◆ PROBLEMS AND TASKS ◆
[a] Answer the following questions using the remarks on North Korean denuclearization.
(i) While in Pyongyang next week, where does the speaker plan to go to look at the work being done?
(ii) With what does the speaker hope to replace the armistice that ended the Korean War?
(iii) Which two bilateral relationships does the speaker name as having seen some improvement?
[b] Continue the remarks on North Korean denuclearization from their final sentence.

◆ PASSAGE PROVIDED ◆
==================================================

So, in going to Pyongyang next week, I will go down to Yongbyon and have a look at the work being done. But I will also be talking to the DPRK officials about the declaration that they are going to be providing to the Chinese hosts and to make sure that, as that is provided, we will have a consensus about what should be in it, so that as we move to January 1 -- to the next phase -- that there are no surprises and we are able to move expeditiously.

So, it is a very crucial period, I fear, in some respects if we don't make progress in this next month, that if we don't complete the disablement, if we have problems with the declaration, there will be a tendency of some people to pull back from this process. It behooves all of us, certainly my government, but also the DPRK government, to really make sure that we have the courage to move forward. As long as, I think, we have that courage, and we have that resolve to complete this task, I think we are going to be able to get there. Of course, it is a difficult task to have a country that has already produced weapons-grade plutonium, to get them to give that weapons-grade plutonium back to the international community. That is, to abandon this type of weapons-grade plutonium. Clearly, to get that, to make that happen, I think, you have to widen the lens somewhat, and look at not only the task of denuclearization, but also look at some of the overall root causes in the region, as to why you might have the type of tension that could produce in one country a nuclear program of this kind.

So, one of the things that we look forward to doing in the beginning of the year as we get through disablement is to begin to have a peace process on the Korean peninsula, which will enable us to begin to deal with the problem of replacing the armistice that ended the Korean War with a treaty to end the Korean War.

We also look forward to creating a Northeast Asian peace and security mechanism. That is, a means by which the six countries, for starters, are able to come together in an ongoing discussion, maybe adding additional countries as we go forward. And as we add identifiable tasks to that Six-Party peace and security forum, we can begin, I think, the important development of a neighborhood in Northeast Asia.

Already -- and I think partly we must give some credit to the Six-Party process for this -- already we can see some improvement in bilateral relationships in Northeast Asia. We see some improvement in the China-Japan relationship; we've seen some improvement in the US-DPRK relationship. There are a number of improvements in relationships that are going on today. I think it is partly due to the fact that we have this common effort in the Six Parties. What we need to do is make sure that these bilateral relationships are improving, that we are able to put them together in a process that I think can create a much better sense of neighborhood in the region. This is a part of the world that is one of the most prolific exporters of goods and services. It now also needs to be an exporter of security, as well.

Of course, I think, every country has difficult choices to make as we go forward in this process. Certainly my country has had difficult choices to make as we've gone forward in the Six Party process. But I think that the country that has had the most difficulty facing this has been, in fact, the DPRK. I think it has been important to all of us to show the DPRK that if they make the right choice about getting away from these nuclear programs, they will see that that choice is rewarded. They will see improved relationships not only with the U.S. but also with other countries in the region. They will see less international isolation. Indeed, they will see a road ahead that will allow them to become part of the international community.

==================================================

◆ DATA RECORDS ◆
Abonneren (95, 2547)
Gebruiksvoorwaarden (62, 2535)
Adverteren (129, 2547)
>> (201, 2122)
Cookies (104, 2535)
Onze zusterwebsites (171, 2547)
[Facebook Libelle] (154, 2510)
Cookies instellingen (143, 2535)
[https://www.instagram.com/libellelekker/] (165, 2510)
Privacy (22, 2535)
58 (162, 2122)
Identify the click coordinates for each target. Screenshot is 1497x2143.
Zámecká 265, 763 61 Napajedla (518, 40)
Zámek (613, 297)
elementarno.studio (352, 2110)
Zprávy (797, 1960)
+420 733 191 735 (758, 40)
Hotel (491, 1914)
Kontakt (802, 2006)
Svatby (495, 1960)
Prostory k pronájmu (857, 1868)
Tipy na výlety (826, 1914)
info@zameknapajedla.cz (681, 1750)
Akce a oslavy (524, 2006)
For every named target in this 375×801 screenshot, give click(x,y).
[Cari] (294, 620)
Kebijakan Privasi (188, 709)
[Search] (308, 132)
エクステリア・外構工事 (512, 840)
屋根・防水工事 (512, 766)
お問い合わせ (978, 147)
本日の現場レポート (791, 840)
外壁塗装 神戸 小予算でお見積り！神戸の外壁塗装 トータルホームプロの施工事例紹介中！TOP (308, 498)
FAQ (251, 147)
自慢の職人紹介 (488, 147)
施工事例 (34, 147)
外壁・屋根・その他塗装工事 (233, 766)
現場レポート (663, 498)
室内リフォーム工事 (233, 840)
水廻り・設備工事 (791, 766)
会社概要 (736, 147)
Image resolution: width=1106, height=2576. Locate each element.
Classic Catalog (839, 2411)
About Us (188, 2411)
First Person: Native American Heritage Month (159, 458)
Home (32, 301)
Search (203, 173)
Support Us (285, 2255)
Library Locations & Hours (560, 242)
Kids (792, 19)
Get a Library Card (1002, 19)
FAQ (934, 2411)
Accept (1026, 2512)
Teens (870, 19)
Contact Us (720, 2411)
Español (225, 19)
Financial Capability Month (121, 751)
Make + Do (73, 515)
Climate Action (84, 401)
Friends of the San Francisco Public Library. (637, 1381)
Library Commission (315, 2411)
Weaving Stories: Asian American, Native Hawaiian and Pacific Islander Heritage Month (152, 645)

==================================================

◆ RESPONSES TO THE EXERCISE ◆
[a]
(i) Yongbyon.
(ii) A treaty to end the Korean War.
(iii) The China-Japan relationship and the US-DPRK relationship.

[b]
I think from the DPRK's point of view, these are very tough times because they have to think very hard about what they want. Obviously, there are some people in the DPRK who prefer a continuing sense of crisis, a continuing sense of siege mentality. But I think there are other people in the DPRK who understand that maybe it is time to try another route, maybe it is time to look for ways to reach out to the international community. Obviously, there are many changes ahead for the DPRK, and change is difficult, as the cliché goes. Certainly the DPRK will have to look at a lot of elements in its organization, and see which ones it really can preserve and which ones it really needs to move away from. Certainly it will need especially to look at its economy, an economy that is not producing the goods and services anywhere close to the aspirations of its people, or the aspirations that its people should have. So, I think, the DPRK in particular needs to make some tough choices.

What is equally clear, I think, from the DPRK's point of view, is the idea of having a militarized country, a country where the army is taking such a large percentage of the gross domestic product, a country where so much of national revenue has gone into weapons of mass destruction. They need to understand that that is, frankly, not answering their needs. I mean, not unlike, perhaps, a story one could find from Greek mythology of someone picking up something on a mountain side and thinking that this something is going to really help that person become rich. I think the North Koreans have understood that, in picking up this nuclear energy, they've actually picked up something that has caused nothing but suffering for themselves and for their people.

So, I hope that as we go forward they will see that a much better course is the one that is laid out for them in the Six-Party process. I'd like to say also that, from the United States' point of view, it has been very important that we engage in the Six-Party process. There are a lot of people that think that somehow this should be a U.S.-North Korean issue. Nuclear weapons on the Korean peninsula are not just a U.S. problem; they are everybody's problem. And that is why it is very important that the U.S. engage with other parties, and that other parties engage with the North Koreans on this. And I think we are able to do that.

What I do like to believe is that, as we've gone forward in this Six-Party process, our relationships with the countries in the region have greatly improved. I think that is frankly true in the ROK, even though we've always had a very good relationship with the ROK. I think our relationship with the ROK is better as a result of the Six-Party process. I think it has also been very effective for our relationship with China, where the U.S. needs to work with China, find areas that we can work together, find areas of common interest, and then roll up our sleeves and do old-fashioned diplomacy to try and get these things done.

I think, overall, the Six-Party process -- an unfinished work that it is, nonetheless -- is one that holds promise not only for the immediate task ahead of us of denuclearizing the Korean peninsula, but also looking ahead, that once we achieve that, and we must achieve that for these other accomplishments to be meaningful, that as we go forward we should be able to create a greater sense of community in the neighborhood. A greater sense of a neighborhood that is able not only to consume security, but actually produce it, and to be part of an international community and able to help other parts of the world.

Already we are seeing the ROK as a very active member in peacekeeping in other parts of the world. Obviously, we'd like to see more of this coming from this part of the world.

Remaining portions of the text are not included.